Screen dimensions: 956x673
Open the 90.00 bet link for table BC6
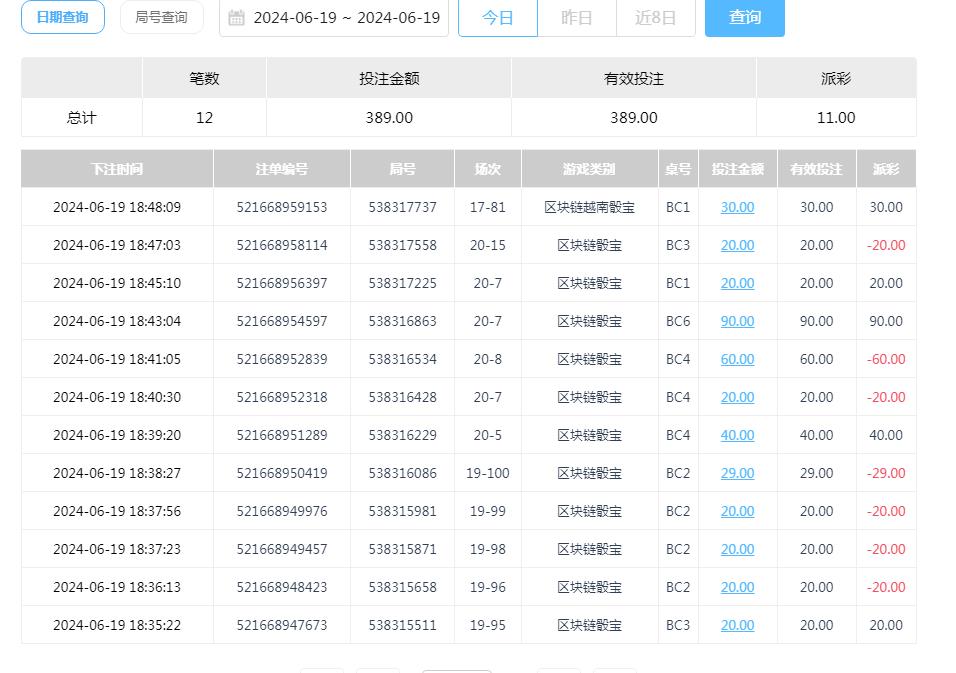[x=737, y=321]
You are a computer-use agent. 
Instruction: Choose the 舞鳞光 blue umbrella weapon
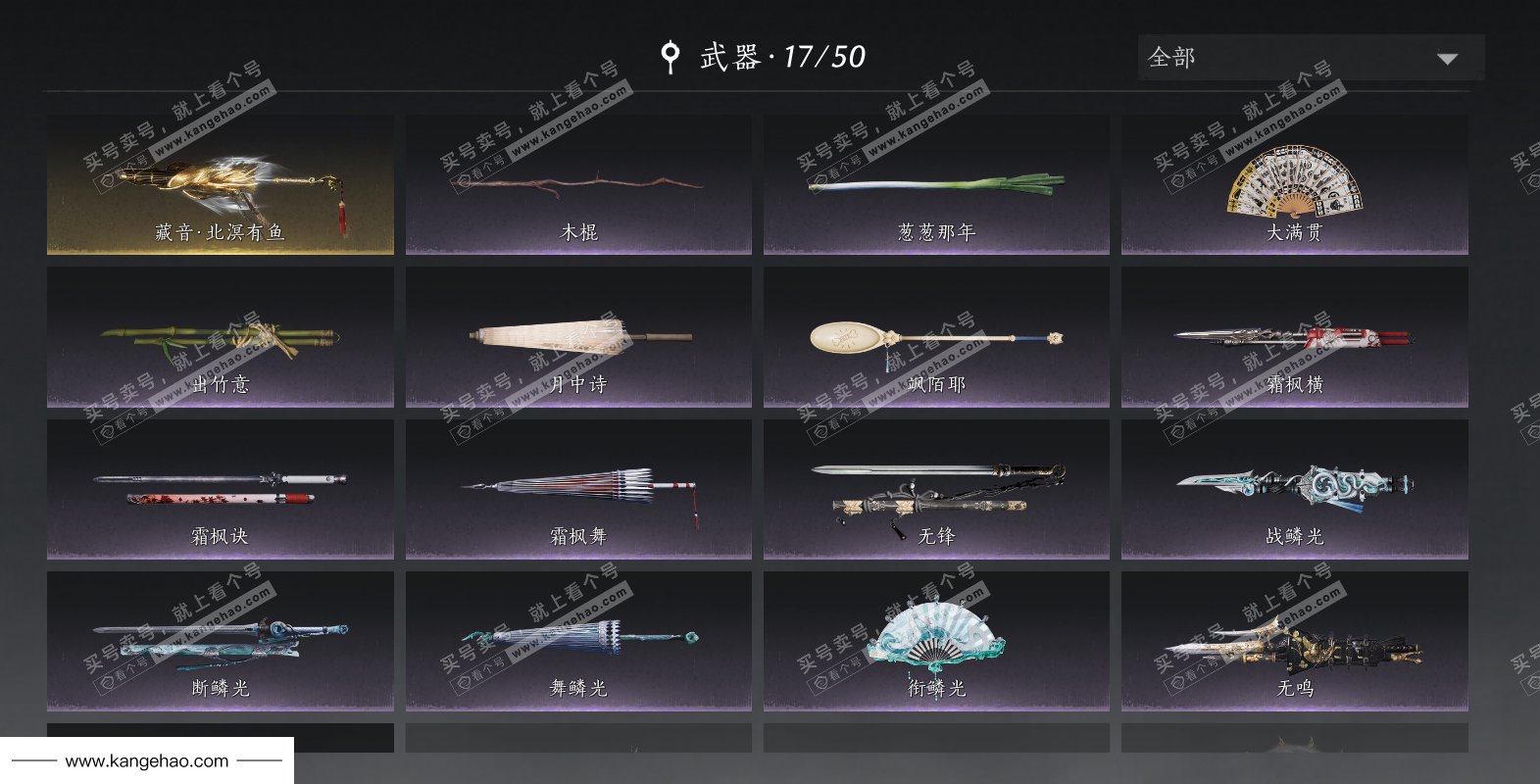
◆ ◆ ◆
■ Task details
Could you write the entries out again exactly, without their pictures?

■ Response to this exercise
Screen dimensions: 956x673
Open the 90.00 bet link for table BC6
[x=737, y=321]
You are a computer-use agent. 
Instruction: Choose the 舞鳞光 blue umbrella weapon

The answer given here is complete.